The flora and fauna of New Zealand tend to be far less deadly than that in neighboring Australia. But the New Zealand tree nettle — or ongaonga — is one of the few poisonous plants native to the islands confirmed to have killed a person.
In 1961, two young men decided to spend their Boxing Day hunting in the mountainous Ruahine Range. The hunters stumbled into a dense thicket of ongaonga — stems and leaves bristling with toxin-bearing stinging hairs — getting stung all over their limbs.
Within hours, one was laboring to walk and breathe; he would go blind before succumbing to the tree’s toxins five hours later.
With this fearsome anecdote on its record, Australian researchers have naturally turned to the ongaonga for clues into how to combat pain.

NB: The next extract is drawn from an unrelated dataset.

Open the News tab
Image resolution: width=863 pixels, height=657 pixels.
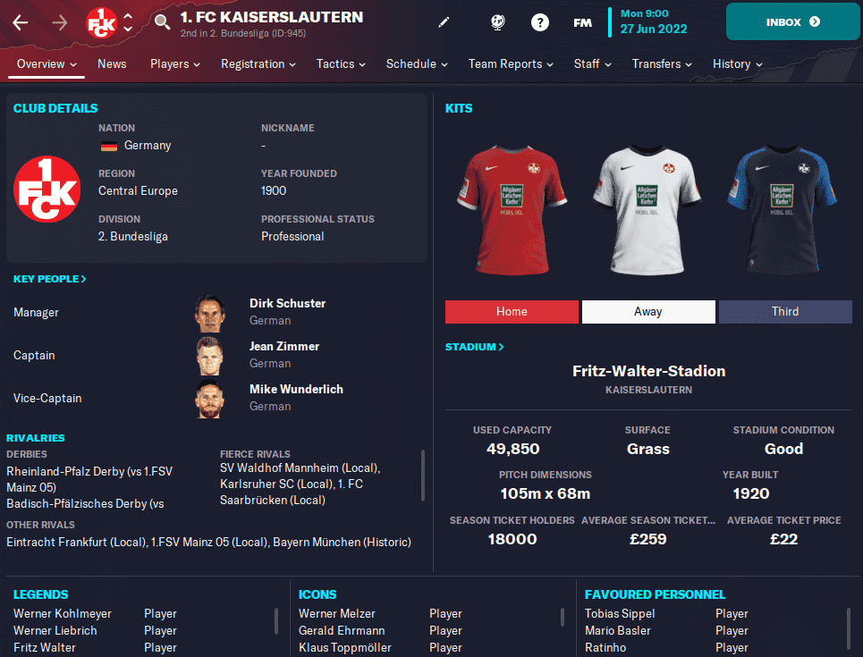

Turning to toxins: In an effort to find new ways to combat pain — without the negative side effects and addiction potential of current methods like opioids — researchers around the world have been looking into the complex chemicals found in nature’s numerous venoms and poisons.
Scientists at the University of Queensland’s Institute for Molecular Bioscience (IMB) have been searching for molecules that can work on the body’s pain pathways in new, different ways.

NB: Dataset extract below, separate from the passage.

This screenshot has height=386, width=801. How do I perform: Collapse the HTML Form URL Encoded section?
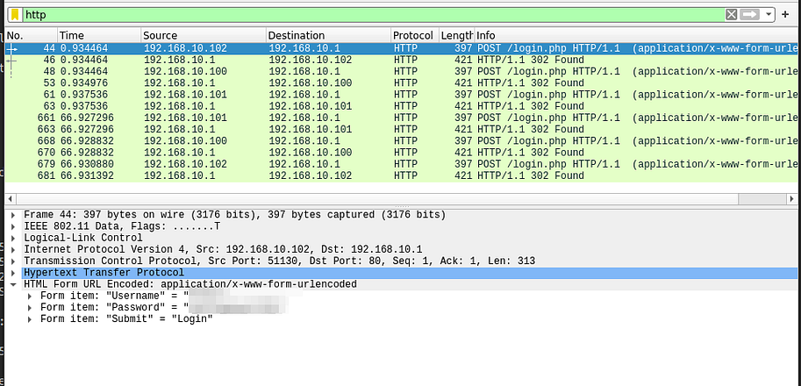[x=12, y=284]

And the ongaonga certainly knows how to impact the body’s pain pathways.
Stings can cause irritation, itching, pain, numbness, and pins and needles. A severe case can lead to much more dramatic symptoms, including difficulty breathing, loss of sight, weakness, and — weirdly — the production of way more saliva than usual. This can last for days to weeks, the researchers wrote in their study, published in the Journal of Biological Chemistry.
But according to the researchers, the toxins behind this buffet of misery had not been identified, and plant toxins are a whole new world for painkiller hunters to explore.
“Animal venoms have been studied for decades but plants have evolved toxins differently, and this gives us a chance to find molecules that work in a unique way,” Irina Vetter, director of the IMB’s Centre for Pain Research, said.
Australian researchers have, naturally, turned to the ongaonga’s toxins for clues into how to combat pain.
A new way to cause pain: The researchers found two types of toxins they believe are responsible for the nettles’ nasty touch.
One is a toxic protein that causes pain by messing with cell membranes.
The other is a new class of neurotoxin that affects an important part of cells called voltage-gated sodium (NaV) channels. These channels are crucial to the cells functioning properly, and the team believes that this neurotoxin may be responsible for the ongaonga’s body-wide symptoms.
Both toxins represent new ways to attack the body’s pain pathways — and therefore new ways to understand, and potentially treat, pain.
The researchers had previously analyzed the ongaonga’s Aussie relative, the Gympie-Gympie, which causes severe and long-lasting pain. (Making it the perfect plant for Australia.)
In the Gympie-Gympie, the team also found an entirely new class of toxins, which they dubbed Gympietides, that they hope to be able to use as the basis for new therapies.
Even though it is related to the Gympie-Gympie, the team found that the ongaonga’s toxins take aim at the same targets but in an entirely different way.
“We discovered that the New Zealand nettle tree toxins target the same receptor as their Australian counterparts, but they cause pain in a different way,” Sam Robinson, a research fellow at the IMB, said.
“The Australian stinging tree and New Zealand tree nettle are both members of the nettle family, but separated millions of years ago and have evolved differently.”
The researchers theorize that the ongaonga evolved its unique toxins to keep itself safe from the moa, an enormous flightless bird — now extinct — once native to New Zealand.
Understanding all of these new pain pathways could be crucial to finding new ways to treat chronic pain, Vetter, the Centre for Pain Research’s director, said.
“Our goal is to tackle pain more effectively without side effects and addiction.”